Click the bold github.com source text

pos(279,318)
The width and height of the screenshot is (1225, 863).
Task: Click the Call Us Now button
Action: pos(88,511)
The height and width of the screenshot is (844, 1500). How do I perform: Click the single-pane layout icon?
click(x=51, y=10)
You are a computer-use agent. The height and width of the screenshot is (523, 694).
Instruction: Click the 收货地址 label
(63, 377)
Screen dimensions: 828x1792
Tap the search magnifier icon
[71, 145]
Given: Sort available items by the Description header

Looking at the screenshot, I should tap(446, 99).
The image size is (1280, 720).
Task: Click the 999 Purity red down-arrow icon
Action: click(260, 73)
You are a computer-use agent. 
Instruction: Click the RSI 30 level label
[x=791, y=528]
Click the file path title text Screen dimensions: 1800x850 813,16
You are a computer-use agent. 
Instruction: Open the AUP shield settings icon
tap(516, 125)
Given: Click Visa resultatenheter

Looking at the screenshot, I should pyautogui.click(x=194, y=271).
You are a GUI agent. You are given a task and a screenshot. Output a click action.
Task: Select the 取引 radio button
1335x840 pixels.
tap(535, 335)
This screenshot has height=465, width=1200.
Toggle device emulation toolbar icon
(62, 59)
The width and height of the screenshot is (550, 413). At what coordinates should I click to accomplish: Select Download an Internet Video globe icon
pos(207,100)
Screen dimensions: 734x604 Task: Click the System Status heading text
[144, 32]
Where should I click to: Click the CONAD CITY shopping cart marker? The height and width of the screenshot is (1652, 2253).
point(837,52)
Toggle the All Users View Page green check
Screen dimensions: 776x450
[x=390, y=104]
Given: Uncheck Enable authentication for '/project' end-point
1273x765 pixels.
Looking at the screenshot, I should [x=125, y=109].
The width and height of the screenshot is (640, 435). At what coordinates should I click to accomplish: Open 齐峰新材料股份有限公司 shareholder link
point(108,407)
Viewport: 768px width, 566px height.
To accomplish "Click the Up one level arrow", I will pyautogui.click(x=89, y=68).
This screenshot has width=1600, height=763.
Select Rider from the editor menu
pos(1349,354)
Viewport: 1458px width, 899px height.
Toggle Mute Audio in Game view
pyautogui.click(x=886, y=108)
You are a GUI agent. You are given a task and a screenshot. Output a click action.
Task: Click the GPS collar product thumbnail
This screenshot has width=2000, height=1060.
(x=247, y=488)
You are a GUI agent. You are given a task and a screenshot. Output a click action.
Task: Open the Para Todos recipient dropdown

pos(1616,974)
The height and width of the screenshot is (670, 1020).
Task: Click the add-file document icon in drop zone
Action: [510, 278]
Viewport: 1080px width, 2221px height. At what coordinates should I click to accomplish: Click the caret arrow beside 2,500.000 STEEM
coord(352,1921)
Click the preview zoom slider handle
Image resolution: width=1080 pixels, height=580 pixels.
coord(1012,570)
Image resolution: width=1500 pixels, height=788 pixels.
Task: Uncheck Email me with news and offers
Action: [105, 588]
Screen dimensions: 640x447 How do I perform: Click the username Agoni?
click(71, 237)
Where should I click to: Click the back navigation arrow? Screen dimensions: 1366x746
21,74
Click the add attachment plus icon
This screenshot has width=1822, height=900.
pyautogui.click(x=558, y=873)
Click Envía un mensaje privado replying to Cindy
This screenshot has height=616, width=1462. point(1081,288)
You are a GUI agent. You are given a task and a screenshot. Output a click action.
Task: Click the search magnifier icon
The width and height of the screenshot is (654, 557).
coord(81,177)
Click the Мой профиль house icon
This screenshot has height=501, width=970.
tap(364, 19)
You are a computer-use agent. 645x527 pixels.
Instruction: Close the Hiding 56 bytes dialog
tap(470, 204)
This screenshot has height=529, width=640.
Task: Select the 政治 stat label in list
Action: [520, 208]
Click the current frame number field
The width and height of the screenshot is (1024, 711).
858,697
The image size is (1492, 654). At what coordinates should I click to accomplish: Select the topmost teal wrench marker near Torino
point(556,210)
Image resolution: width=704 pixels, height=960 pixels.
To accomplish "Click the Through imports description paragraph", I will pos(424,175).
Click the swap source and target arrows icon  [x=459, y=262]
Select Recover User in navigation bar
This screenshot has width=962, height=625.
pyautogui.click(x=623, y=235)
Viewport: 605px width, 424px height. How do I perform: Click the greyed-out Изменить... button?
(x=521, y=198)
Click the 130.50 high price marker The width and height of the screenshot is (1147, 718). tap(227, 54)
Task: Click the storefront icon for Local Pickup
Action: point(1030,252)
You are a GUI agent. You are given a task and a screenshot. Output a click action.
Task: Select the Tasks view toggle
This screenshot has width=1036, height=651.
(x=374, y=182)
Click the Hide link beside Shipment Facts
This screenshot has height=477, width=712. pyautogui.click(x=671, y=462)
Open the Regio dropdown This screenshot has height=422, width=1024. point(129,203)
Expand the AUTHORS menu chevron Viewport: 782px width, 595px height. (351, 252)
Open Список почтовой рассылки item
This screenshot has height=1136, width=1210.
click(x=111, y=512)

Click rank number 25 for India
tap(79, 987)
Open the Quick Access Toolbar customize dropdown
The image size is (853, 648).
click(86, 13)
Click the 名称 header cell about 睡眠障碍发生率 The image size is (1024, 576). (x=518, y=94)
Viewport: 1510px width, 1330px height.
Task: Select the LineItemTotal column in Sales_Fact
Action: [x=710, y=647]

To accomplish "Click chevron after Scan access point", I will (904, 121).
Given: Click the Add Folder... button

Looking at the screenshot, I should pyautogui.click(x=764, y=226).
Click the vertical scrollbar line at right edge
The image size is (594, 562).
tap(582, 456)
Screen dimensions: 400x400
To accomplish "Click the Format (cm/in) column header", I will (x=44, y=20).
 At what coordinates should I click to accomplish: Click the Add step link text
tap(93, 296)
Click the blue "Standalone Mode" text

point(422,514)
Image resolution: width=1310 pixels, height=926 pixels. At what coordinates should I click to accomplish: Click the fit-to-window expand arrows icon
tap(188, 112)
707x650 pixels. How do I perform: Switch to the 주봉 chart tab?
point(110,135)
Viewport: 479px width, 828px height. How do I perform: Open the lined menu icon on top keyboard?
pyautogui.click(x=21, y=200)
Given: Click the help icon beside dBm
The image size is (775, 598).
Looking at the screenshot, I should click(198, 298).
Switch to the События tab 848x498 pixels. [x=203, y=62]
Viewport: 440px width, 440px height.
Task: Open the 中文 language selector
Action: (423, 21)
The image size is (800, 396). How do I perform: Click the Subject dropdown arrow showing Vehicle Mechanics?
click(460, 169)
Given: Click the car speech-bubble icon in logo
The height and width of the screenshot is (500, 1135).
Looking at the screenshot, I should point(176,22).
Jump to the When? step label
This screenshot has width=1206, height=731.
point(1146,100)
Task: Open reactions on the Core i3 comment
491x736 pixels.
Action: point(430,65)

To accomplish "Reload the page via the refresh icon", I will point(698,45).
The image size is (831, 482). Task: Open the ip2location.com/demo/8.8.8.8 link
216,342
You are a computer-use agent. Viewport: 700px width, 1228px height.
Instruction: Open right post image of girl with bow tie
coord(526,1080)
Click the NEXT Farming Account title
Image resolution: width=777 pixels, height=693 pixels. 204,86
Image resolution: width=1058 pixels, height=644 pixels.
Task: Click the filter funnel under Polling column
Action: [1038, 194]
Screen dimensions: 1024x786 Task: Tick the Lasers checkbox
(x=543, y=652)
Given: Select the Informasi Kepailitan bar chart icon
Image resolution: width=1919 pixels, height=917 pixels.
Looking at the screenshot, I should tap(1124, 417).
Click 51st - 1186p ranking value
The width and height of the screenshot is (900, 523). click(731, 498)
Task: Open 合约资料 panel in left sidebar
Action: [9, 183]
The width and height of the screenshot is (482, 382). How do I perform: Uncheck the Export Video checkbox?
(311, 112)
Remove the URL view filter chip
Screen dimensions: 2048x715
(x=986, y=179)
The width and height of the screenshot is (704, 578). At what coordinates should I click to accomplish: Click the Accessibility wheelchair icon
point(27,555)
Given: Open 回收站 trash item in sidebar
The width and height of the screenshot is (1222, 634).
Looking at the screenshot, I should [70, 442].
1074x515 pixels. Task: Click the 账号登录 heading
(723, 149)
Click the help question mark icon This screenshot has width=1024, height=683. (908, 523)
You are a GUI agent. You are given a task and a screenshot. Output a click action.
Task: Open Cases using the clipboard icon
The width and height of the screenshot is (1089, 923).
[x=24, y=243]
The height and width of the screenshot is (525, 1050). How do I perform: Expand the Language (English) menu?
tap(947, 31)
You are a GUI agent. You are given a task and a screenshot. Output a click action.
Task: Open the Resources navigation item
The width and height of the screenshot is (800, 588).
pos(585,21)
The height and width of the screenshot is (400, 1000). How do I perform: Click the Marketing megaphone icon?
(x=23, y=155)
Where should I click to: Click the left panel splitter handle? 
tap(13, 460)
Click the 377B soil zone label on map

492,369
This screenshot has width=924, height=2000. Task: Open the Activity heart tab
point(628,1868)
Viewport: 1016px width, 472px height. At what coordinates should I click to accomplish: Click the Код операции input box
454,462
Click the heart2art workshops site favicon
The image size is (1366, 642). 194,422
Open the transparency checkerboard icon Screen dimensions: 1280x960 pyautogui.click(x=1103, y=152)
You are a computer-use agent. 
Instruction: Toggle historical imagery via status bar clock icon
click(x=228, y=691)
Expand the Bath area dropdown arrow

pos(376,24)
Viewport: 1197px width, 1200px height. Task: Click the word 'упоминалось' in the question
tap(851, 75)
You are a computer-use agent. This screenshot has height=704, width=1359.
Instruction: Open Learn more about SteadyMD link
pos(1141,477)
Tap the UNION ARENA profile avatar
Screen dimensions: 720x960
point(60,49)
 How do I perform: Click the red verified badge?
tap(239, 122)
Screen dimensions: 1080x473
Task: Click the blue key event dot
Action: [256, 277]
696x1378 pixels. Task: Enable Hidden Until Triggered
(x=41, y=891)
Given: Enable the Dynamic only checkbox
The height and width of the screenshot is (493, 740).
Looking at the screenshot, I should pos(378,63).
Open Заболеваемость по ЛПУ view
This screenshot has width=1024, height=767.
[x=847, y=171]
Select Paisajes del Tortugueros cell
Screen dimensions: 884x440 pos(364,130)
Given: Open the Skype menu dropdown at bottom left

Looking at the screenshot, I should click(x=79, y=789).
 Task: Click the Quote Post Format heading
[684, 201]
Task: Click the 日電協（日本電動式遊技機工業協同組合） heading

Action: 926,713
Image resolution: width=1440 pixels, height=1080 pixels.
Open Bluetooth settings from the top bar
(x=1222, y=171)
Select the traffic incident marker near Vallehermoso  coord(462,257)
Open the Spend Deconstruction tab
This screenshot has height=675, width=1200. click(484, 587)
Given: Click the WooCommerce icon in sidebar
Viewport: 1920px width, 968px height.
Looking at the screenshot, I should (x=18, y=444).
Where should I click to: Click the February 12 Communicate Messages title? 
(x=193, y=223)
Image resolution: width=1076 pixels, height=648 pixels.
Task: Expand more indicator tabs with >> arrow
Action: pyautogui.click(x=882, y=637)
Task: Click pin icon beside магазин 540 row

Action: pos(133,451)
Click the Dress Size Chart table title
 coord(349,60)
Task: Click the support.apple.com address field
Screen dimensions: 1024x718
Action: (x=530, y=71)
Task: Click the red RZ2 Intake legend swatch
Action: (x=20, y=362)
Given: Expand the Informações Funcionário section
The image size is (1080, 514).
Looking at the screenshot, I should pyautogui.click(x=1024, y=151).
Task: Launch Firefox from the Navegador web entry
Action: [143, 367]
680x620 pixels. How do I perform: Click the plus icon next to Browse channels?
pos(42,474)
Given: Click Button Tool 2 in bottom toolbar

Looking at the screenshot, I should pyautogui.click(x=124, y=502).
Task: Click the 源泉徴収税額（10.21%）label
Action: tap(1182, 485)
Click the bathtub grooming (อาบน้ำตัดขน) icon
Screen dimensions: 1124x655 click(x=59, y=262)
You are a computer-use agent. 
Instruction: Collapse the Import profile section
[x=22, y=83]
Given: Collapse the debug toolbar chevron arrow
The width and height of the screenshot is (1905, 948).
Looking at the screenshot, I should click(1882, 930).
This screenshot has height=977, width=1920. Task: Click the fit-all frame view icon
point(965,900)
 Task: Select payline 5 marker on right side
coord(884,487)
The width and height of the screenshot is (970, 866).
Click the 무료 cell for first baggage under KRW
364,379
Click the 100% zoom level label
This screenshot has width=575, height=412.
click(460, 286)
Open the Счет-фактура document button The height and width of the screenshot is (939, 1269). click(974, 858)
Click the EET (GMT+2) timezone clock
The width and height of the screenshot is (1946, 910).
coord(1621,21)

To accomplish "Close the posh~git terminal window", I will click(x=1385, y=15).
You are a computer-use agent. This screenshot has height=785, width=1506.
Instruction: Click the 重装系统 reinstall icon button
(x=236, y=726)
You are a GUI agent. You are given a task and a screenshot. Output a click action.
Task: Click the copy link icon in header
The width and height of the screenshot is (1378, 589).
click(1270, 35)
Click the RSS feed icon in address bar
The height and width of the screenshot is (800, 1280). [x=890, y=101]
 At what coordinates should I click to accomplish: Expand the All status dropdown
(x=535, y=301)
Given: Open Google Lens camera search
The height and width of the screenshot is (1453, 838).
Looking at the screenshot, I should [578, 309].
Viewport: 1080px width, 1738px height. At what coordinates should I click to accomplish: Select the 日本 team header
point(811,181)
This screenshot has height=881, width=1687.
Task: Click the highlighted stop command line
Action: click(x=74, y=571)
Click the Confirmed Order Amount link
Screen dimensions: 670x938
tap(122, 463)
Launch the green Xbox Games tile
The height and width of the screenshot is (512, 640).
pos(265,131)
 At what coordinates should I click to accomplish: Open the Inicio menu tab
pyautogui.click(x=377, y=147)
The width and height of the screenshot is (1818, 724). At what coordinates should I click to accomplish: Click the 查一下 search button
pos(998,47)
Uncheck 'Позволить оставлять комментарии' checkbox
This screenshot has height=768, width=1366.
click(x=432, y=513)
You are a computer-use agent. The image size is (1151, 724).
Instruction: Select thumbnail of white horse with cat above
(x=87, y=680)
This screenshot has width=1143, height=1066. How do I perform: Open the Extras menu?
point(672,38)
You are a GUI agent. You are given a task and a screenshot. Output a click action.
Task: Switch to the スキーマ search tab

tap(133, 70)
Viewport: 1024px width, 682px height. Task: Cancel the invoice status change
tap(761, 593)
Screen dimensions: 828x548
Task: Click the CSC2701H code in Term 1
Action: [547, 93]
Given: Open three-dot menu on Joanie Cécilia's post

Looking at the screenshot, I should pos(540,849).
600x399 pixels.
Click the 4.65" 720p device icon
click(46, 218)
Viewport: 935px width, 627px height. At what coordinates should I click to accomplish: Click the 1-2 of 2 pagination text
★ ★ ★ ★ ★
• **Exercise directions**
In the listing above, find each line with the word "help" and copy it out.

• **Solution for this problem**
Given: Click the help icon beside dBm
Click the help question mark icon This screenshot has width=1024, height=683. (908, 523)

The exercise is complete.